I do not own Fate Stay Night, Tsukihime or Kara no Kyoukai. They belong to Nasu Kinoko and TYPE-MOON.



Characters: Kiri Nanaya, Makihisa Tohno (Tsukihime), Shiki Ryougi (Kara no Kyoukai)


The sound of steel clashing echoed through the room. Inside the large dojo, two figures, one large and one small, exchanged swift strikes, then quickly backed away, only to repeat the process over and over.

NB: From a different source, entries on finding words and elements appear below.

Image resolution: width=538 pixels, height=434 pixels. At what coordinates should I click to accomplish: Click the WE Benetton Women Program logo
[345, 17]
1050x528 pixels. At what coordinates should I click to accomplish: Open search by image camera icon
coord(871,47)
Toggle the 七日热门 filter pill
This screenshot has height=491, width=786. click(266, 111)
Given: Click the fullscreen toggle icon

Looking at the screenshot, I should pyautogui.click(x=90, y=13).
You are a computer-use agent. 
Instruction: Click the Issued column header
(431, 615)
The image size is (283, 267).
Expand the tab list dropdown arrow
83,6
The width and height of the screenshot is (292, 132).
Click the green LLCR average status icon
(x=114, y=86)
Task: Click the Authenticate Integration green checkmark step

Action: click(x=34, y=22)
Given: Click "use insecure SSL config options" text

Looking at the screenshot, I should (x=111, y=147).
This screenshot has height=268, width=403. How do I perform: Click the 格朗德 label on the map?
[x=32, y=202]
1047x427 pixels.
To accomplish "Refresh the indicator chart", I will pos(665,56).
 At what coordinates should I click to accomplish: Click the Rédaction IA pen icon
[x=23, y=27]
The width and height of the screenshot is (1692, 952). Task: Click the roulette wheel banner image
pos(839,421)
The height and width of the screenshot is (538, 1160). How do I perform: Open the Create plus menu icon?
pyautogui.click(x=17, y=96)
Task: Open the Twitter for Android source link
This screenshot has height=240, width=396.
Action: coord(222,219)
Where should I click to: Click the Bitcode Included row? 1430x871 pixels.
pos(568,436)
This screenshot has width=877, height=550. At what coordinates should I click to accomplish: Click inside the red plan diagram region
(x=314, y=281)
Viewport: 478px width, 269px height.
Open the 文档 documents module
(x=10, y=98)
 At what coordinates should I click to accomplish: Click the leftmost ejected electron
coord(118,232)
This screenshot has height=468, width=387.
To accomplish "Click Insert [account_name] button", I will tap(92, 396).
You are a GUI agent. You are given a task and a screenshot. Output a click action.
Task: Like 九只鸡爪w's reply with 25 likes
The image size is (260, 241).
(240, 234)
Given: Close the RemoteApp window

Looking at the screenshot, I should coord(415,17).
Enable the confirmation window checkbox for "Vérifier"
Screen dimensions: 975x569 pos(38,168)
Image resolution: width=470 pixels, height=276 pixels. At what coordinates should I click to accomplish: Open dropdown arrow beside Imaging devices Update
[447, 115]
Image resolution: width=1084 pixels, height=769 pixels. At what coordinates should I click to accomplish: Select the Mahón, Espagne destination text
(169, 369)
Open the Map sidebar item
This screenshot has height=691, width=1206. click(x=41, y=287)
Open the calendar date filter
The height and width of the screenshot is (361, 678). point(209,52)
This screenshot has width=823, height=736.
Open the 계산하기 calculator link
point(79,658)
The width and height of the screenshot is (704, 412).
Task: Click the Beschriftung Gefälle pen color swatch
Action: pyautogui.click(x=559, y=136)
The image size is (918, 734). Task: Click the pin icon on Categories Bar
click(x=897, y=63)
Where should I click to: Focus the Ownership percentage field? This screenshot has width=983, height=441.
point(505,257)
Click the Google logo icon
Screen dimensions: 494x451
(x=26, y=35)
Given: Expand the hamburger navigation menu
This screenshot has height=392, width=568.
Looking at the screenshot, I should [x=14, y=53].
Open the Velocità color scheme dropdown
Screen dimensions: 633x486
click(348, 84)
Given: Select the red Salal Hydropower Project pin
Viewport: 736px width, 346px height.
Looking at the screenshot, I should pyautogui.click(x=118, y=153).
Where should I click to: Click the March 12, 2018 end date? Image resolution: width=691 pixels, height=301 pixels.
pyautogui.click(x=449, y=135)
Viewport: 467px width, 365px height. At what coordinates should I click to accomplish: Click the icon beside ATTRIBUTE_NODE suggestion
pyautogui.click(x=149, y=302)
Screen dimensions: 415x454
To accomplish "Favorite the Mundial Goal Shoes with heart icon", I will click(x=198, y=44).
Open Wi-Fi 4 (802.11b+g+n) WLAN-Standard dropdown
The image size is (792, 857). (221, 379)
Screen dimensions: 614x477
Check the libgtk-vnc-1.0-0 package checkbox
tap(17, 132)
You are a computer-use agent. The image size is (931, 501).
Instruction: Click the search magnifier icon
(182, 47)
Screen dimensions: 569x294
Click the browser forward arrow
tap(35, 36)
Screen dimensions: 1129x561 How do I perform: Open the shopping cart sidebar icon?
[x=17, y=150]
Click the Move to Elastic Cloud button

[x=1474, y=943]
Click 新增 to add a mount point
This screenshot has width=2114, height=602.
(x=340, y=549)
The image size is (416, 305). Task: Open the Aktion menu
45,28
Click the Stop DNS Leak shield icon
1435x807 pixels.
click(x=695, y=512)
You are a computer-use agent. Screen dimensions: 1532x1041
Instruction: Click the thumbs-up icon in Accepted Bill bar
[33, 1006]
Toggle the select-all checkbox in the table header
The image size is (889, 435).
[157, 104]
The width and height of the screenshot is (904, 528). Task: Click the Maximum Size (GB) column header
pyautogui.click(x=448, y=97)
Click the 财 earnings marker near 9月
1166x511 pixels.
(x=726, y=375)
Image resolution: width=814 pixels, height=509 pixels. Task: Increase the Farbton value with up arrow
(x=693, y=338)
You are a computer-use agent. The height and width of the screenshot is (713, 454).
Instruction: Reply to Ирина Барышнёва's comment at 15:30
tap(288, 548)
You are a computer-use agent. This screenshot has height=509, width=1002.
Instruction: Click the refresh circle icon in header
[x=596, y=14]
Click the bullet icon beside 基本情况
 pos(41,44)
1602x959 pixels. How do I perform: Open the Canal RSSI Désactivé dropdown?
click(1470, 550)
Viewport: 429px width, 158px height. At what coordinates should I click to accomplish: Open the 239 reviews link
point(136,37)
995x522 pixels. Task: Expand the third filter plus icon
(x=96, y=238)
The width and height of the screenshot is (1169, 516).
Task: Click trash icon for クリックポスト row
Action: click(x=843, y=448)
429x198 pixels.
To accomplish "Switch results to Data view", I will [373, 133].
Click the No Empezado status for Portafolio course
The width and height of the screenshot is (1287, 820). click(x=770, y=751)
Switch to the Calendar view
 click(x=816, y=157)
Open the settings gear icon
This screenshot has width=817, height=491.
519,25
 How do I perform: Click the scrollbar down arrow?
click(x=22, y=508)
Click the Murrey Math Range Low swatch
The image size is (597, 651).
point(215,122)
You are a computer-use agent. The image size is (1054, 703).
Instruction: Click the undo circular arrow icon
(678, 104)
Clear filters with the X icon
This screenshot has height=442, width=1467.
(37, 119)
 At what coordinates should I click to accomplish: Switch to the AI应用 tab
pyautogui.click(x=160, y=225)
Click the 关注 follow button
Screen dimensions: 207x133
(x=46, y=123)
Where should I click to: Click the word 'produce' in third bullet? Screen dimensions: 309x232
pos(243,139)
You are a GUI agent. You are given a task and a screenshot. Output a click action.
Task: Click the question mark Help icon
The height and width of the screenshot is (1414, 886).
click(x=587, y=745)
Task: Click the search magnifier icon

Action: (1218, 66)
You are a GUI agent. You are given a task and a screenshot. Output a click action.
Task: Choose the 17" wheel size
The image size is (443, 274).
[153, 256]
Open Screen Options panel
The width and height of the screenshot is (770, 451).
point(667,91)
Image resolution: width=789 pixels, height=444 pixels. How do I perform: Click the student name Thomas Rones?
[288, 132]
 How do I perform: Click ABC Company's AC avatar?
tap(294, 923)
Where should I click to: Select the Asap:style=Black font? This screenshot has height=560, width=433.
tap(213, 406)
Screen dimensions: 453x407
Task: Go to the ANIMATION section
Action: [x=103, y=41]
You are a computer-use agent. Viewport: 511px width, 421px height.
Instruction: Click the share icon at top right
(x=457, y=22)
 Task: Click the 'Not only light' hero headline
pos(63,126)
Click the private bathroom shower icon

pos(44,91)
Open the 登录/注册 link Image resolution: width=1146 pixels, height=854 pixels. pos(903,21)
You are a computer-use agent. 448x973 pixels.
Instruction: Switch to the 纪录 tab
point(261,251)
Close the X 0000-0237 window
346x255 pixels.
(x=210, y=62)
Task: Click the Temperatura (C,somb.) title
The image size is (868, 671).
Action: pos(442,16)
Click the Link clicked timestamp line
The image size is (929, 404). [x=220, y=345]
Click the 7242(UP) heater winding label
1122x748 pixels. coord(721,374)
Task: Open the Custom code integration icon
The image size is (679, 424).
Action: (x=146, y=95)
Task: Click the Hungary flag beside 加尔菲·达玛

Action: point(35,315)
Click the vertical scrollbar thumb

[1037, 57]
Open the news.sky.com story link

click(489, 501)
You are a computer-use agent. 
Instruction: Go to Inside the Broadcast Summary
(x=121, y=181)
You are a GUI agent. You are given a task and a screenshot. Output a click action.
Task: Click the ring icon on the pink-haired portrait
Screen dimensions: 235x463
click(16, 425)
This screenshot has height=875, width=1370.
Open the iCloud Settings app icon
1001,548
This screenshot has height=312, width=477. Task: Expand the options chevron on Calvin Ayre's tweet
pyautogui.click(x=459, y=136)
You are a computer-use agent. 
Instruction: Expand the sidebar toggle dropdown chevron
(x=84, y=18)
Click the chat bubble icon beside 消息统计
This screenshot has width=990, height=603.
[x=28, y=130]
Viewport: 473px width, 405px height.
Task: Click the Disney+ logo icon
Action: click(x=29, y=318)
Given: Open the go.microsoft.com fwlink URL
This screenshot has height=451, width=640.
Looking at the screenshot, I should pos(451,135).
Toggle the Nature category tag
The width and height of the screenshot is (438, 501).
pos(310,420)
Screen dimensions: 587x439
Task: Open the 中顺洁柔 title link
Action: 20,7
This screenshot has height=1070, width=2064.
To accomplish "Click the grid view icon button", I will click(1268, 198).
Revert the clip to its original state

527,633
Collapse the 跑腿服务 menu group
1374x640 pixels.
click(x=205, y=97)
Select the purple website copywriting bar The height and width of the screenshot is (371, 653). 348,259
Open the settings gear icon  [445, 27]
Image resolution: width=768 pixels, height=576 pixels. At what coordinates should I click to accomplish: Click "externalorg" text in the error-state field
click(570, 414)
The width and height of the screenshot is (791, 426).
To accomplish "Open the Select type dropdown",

The large figure was a black-haired adult man, early thirties, but looking much older due to the age lines and the permanent frown on his face. For maneuverability purposes, he wasn't wearing the traditional loose kimono, but a fitter, black version. His weapon of choice was a short tanto blade in opposition to his opponent's long katana, yet its length didn't seem to hinder his skills in the slightest. In fact, along with his impressive agility, it was giving him the edge so far.

The small figure was a young girl, no older than thirteen, who could be easily mistaken for a boy due to her haircut. Clad in a gray kendo kimono, she clearly didn't have as much experience as her opponent, but knew enough to put up a fight. Still, even armed with the longer katana, it was an uphill battle for her.

Sparks flew every time their blades came in contact. Even if it was only a sparring session, most onlookers would swear they were going for real blood.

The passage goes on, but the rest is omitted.